As part of the effort, the team is also deploying a national survey to analyze existing sequencing-based assays at reference labs as well as the perceived need for the broader field.

Another hurdle for NGS-based infectious disease diagnostics, Gaston said, is the lack of sufficient standards to help benchmark and evaluate the performance of the tests.

"When you have a test that is potentially more sensitive, has a broader detection range, and can detect more organisms, how do you show that those are in fact true detections? That has been a challenge in the field because oftentimes, if other tests methods are negative, it comes down to a subjective clinical adjudication," Miller said.

Gaston noted that CCMID is working to establish standardized measures to help evaluate the quality and performance of different sequencing-based assays.

Additionally, CCMID is hoping to facilitate methods development. Instead of focusing on certain sequencing modalities, the consortium is open to "​​a very broad and diverse set of technologies," including both short-read and long-read platforms, he noted.
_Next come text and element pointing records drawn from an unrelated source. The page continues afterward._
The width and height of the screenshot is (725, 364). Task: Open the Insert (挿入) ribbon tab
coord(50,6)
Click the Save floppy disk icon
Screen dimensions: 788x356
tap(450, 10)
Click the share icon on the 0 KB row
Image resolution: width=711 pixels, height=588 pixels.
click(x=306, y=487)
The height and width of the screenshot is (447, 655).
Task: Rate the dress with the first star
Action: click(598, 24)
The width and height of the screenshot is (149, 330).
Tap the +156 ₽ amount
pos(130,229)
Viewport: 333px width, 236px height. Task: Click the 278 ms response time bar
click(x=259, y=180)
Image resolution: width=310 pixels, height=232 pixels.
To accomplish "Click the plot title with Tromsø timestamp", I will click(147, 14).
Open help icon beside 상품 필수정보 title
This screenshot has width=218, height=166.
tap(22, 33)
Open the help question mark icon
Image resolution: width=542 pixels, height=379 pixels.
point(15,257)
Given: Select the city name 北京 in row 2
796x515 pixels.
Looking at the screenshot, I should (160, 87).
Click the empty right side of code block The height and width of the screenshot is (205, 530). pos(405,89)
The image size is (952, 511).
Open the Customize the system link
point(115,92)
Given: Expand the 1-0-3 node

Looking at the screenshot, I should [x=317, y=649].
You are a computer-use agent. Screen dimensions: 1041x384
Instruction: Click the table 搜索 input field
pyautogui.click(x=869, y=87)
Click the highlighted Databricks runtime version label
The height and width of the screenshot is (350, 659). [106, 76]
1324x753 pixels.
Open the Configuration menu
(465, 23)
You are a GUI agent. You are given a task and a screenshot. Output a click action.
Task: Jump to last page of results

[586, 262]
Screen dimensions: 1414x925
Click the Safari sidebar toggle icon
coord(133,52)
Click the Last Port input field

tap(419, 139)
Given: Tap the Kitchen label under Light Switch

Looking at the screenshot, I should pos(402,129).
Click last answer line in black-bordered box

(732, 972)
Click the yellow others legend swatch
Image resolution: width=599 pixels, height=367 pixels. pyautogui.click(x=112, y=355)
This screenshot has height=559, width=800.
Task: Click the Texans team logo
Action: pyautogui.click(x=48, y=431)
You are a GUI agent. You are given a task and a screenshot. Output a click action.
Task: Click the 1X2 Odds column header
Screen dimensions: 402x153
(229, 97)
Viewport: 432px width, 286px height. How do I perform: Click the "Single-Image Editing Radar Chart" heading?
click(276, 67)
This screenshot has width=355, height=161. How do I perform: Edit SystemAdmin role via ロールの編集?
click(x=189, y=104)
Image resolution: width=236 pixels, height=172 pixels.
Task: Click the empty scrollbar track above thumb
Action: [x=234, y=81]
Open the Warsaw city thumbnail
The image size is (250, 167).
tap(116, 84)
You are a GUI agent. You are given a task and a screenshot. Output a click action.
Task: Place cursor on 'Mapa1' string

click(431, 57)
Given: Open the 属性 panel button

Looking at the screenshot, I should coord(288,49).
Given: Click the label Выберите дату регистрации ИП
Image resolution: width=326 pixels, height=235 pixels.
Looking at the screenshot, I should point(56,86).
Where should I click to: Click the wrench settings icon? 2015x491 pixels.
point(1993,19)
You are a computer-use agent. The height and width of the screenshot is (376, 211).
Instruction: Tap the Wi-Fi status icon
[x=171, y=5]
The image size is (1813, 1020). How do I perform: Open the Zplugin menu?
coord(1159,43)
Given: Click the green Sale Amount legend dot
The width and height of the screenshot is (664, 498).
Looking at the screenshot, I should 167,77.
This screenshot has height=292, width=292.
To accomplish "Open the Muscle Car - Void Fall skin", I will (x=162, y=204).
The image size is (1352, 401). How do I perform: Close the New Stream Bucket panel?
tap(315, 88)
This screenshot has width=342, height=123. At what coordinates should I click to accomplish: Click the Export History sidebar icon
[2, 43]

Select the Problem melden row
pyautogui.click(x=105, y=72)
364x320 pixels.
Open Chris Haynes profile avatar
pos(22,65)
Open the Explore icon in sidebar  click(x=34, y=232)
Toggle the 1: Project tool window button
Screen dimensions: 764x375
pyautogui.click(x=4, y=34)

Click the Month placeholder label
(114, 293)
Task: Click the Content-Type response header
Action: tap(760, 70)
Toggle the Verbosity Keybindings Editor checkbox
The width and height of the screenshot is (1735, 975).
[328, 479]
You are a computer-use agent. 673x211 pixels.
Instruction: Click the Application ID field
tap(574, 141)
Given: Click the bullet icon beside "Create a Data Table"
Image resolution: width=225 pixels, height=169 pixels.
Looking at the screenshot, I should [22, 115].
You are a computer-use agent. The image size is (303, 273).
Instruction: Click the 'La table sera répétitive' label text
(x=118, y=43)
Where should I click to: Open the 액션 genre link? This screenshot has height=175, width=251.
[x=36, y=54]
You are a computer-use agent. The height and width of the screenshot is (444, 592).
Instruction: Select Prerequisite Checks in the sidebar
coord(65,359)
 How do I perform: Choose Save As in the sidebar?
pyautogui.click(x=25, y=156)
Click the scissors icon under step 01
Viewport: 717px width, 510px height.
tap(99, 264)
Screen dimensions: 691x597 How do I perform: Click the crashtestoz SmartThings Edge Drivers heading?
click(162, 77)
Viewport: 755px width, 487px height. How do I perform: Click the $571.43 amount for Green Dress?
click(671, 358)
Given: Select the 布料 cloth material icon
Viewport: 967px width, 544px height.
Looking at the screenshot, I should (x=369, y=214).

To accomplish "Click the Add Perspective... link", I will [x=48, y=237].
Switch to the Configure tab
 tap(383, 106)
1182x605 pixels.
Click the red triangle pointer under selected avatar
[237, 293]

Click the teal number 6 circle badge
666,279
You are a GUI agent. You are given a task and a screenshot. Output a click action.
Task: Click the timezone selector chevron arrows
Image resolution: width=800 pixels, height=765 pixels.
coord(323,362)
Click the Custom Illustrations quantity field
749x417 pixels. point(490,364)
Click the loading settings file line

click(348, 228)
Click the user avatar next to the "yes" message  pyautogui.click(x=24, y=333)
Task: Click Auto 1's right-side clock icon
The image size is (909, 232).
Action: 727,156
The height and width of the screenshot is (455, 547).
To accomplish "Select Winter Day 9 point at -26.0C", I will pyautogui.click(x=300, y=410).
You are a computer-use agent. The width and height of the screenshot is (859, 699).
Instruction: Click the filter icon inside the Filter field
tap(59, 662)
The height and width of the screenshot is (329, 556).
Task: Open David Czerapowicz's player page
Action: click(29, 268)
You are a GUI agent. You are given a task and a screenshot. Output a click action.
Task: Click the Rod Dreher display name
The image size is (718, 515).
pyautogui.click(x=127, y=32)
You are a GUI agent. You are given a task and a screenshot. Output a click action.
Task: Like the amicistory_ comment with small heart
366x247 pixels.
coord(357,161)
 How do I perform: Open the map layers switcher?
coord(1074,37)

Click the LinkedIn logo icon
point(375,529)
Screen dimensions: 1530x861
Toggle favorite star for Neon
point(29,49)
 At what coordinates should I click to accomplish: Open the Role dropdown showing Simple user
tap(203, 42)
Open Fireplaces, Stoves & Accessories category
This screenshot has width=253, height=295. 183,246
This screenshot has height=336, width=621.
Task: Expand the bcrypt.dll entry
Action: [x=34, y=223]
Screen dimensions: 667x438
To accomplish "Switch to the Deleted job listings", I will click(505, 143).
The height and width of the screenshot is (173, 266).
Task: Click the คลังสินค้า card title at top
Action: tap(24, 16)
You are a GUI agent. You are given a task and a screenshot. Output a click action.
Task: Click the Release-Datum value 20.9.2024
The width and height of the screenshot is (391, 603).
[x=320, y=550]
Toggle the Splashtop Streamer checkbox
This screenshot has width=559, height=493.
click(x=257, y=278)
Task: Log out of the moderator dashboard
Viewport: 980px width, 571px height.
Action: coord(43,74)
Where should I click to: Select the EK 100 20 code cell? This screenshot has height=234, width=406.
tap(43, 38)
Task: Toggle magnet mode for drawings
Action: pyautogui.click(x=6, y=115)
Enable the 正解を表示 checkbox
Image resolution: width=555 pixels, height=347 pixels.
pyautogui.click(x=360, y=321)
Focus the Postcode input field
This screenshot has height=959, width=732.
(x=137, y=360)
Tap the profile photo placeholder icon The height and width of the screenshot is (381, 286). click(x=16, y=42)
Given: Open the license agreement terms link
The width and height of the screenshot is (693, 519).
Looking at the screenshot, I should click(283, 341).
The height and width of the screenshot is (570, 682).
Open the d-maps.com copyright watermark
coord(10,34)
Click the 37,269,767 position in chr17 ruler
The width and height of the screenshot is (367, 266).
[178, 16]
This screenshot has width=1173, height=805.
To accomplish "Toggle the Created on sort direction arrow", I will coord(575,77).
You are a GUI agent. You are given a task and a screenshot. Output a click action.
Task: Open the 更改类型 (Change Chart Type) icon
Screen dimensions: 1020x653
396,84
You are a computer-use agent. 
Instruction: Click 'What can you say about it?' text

Eventually, CCMID aims to initiate multi-center clinical studies to demonstrate the utility of NGS in infectious disease diagnostics.

Toward that goal, it is in the process of forming an organizational structure that can receive external funding from government agencies, industry partners, and philanthropy, Gaston said, in order tofinancestudies while maintaining scientific independence.

Currently, CCMID members meet virtually every month and are divided into smaller working groups to tackle different projects, Gaston said. As the team continues to achieve its milestones, it also plans to present its results in studies and at conferences, he added.

While researchers continue to integrate NGS into infectious disease diagnostics, commercial efforts to bring sequencing-based assays to market have also been underway. BioMérieux and Oxford Nanopore Technologies, for instance, have been working together to develop nanopore sequencing-based tests for infectious diseases.

Though NGS-based testing is picking up steam, Gaston said, he still believes some of the traditional microbiology techniques will stick around. "The tried-and-true technologies will continue to have a place," he noted. "On the whole, I don’t think that [NGS] will replace those methods, but I do think it will enhance them."

The best way forward is "to be able to appreciate all of the technologies that are available and utilize them together as much as possible," he said.

Given the nature of infectious diseases, the CCMID researchers are also cognizant of the need and the challenges associated with implementing NGS-based workflows at all types of hospitals, not just the few with many resources. 

"Cancer centers have consolidated [patients], and people travel to go see their specialists," Miller said. "You can't do that with infectious disease. When you get sick, you go to the nearest hospital."

Gaston noted that the ultimate goal for CCMID is to make NGS-based diagnostics accessible to as many infectious disease patients as possible to improve their healthcare. "​​The whole underlying principle is patient care," he said. "We think that these technologies can benefit patients, and we really want to figure out how to be able to do that."